▶ [Data excerpts]
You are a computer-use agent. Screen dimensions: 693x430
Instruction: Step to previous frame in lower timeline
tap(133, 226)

--

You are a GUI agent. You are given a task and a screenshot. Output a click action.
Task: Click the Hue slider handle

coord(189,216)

▶ [Instructions to follow] Go through the material and copy each line in which the word "agent" occurs.

▶ [Answer to this task]
You are a computer-use agent. Screen dimensions: 693x430
You are a GUI agent. You are given a task and a screenshot. Output a click action.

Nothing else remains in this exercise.